Styles make fights, and Michael Brantley and Jose Bautista play the game in *extremely* different ways, making them a perfect Tale of the Tape matchup. If you were choosing between these guys in a vacuum, would you go with the fragile all-around stud in his prime, or the reliable, almost universally despised aging moonshot specialist? It’s not so easy to pick, but I’m here to help, should you need it.
Throw out last season’s 43-plate-appearance cameo and the worst that Brantley, a career .292 hitter, has managed to put up in a full since 2011 is .284, a figure Bautista has topped exactly twice in his long career, and once (2014) by exactly two points. Many of the categories in this matchup are close, but this isn’t one of them, and there’s no sense belaboring the point, except to make dick jokes, of which I currently have none. Advantage: Brantley
On-Base Percentage
Here’s where things get fascinating. Brantley has finished his last two seasons—his age-27 and age-28 season—at .385 and .379, the highest marks of his career, and you’d expect a guy in his prime to be killing. Bautista is a goddamn walks machine, and his 87 last season, his fewest in three seasons, were 27 more than Brantley has ever had in a year. The problem, such as it is, is Bautista’s modest batting average and reliably anemic BABIP, which puts his OBP at around .400 in the good years and around .360 in the down seasons. Last year fell into the latter category. Will he rebound, at age 36, back to the .400 mark? If you think so, he’s your pick here. I think he’ll be good, but not that good. Advantage: Brantley
Home Runs
Advantage: Bautista
Two years ago, Bautista put up 114 RBI, a number Brantley has never even approached, but that was then and this is now. (I mean, politically speaking, a month alone seems like a decade, so yeah.) Brantley seems destined for anywhere from the high 70s to the mid 90s, but Bautista could end up anywhere from last year’s nice ol’ 69 to somewhere in the high 90s himself. He’s certainly a good bet to produce more RBIs of himself than Brantley, but that’s not the issue. The issue is whether his boom-or-bust production gives him the edge here, and it probably does. Advantage: Bautista
Runs Scored
Counterintuition alert! While one (okay, I) might think Brantley’s speed gives him the advantage here, Bautista’s great on-base skills have led to some gaudy run totals over the last few seasons. He has by and large outperformed Brantley in this category, but I think this is the year it changes, almost entirely because Edwin Encarnacion will be knocking him in instead of his competition.
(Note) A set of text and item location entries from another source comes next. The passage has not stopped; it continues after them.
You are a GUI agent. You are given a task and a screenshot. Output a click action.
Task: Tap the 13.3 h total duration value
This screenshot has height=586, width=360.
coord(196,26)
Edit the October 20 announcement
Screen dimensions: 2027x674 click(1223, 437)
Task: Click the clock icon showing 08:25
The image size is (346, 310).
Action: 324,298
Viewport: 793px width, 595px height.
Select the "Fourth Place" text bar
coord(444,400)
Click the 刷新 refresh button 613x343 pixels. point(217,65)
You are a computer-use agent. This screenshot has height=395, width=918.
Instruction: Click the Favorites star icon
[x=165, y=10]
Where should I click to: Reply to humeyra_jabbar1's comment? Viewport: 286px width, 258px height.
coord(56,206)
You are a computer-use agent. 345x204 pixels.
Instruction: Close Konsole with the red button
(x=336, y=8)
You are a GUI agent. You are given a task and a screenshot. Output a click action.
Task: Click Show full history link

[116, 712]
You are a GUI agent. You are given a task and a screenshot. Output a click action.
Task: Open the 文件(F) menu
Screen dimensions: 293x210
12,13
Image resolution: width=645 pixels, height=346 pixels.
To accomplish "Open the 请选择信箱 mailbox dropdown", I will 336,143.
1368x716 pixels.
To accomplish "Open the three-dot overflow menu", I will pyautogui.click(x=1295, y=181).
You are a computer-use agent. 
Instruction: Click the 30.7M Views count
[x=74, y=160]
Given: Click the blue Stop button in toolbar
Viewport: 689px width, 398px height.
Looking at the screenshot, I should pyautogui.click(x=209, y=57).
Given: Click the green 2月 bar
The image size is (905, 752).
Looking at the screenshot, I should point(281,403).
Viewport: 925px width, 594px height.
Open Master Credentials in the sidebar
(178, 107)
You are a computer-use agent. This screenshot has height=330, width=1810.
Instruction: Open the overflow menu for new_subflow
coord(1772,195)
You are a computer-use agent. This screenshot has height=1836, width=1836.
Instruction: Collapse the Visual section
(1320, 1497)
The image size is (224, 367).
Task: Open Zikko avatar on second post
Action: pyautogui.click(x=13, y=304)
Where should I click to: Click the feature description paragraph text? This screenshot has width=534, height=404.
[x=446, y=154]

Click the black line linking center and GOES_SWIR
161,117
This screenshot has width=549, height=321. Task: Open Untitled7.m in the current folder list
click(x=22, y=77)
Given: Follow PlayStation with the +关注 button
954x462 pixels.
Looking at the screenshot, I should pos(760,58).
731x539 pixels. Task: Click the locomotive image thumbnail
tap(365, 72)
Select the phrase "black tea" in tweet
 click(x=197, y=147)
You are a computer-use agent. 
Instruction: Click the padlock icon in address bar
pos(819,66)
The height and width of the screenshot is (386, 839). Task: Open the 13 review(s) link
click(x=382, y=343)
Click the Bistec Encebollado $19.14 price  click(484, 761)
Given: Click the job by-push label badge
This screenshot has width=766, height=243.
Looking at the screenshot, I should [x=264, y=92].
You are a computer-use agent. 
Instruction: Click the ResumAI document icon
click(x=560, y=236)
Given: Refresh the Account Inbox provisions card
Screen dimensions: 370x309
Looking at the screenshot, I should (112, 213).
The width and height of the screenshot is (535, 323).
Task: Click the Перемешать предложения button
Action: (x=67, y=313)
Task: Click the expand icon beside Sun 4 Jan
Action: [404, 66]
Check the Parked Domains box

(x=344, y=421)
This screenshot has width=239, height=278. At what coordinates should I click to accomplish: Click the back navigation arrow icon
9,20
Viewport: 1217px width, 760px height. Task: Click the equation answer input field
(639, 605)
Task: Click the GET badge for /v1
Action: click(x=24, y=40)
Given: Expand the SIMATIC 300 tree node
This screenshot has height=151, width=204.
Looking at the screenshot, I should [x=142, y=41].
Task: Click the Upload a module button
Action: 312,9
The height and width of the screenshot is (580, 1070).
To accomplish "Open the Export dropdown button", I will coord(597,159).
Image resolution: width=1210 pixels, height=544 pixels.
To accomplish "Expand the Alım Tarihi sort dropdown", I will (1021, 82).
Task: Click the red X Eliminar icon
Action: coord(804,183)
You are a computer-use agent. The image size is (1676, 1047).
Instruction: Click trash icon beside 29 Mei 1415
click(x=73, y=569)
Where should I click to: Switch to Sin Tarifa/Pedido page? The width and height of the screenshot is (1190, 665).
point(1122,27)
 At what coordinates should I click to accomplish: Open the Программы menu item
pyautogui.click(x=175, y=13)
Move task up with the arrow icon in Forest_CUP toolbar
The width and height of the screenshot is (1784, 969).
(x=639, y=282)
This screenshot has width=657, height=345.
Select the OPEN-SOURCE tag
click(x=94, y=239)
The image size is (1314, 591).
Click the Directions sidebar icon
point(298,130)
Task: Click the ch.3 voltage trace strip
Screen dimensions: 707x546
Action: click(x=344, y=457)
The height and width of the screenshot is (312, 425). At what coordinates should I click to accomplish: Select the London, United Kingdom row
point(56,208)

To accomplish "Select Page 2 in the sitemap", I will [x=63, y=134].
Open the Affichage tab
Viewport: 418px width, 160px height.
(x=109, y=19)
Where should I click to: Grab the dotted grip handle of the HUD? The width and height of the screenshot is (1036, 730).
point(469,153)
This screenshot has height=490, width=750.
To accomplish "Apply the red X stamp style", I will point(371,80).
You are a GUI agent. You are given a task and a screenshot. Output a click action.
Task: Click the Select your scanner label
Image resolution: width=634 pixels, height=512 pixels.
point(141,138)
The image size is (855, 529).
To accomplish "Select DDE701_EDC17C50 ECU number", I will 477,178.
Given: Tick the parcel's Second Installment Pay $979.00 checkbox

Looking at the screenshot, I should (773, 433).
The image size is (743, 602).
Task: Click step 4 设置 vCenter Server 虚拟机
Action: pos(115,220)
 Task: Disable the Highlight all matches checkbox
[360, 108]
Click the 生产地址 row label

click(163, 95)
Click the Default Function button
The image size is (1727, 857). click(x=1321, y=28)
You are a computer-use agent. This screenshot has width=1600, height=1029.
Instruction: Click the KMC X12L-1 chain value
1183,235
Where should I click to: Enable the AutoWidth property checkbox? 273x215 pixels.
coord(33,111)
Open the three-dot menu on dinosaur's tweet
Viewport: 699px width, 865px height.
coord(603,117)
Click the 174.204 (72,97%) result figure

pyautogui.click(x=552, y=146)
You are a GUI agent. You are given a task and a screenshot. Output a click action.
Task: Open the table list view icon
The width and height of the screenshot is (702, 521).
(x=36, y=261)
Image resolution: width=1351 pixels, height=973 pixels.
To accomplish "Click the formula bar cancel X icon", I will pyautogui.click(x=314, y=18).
Advantage: Brantley
Stolen Bases
Please. Advantage: Brantley
Injury Risk
Bautista isn’t hurt right the f now, nor did he miss the majority of last season, so despite being dinged up in 2016, I’m gonna take him here. Advantage: Bautista
Upside
However you think Joey is going to roll this year, there’s probably no argument that his best days are behind him. The same could be true of Brantley, but, as a guy six years younger than Bautista, there’s a much better chance that if he takes the field, he puts up an MVP-type year, especially on an ascendant Indians team. Advantage: Brantley
Overall
It all comes down to health. If Brantley is ready to start the season and play every day, he’s the pick, thanks to skill set, age, and team. If he’s not fit to go, Bautista’s high floor makes him more valuable, but in a league where homers are losing their value, I’ll take the all-around stud over the aging bopper, everything else, save for upside, being equal. Brantley’s potential is just too nice to overlook.
And the winner is… Michael Brantley.